Supplied entries:
##############################

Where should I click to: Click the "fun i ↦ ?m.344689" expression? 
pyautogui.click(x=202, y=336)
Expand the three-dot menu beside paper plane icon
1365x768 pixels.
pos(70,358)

##############################

Work to complete:
Each entry, from start to finish, must be restated exactly.

Reply:
Where should I click to: Click the "fun i ↦ ?m.344689" expression? 
pyautogui.click(x=202, y=336)
Expand the three-dot menu beside paper plane icon
1365x768 pixels.
pos(70,358)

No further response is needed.